TASK PROMPT -> Output all the data below verbatim.

INPUT DATA ->
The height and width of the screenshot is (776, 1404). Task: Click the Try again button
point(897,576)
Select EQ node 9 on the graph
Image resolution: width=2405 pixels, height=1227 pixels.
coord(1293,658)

REPLY TO THE TASK ->
The height and width of the screenshot is (776, 1404). Task: Click the Try again button
point(897,576)
Select EQ node 9 on the graph
Image resolution: width=2405 pixels, height=1227 pixels.
coord(1293,658)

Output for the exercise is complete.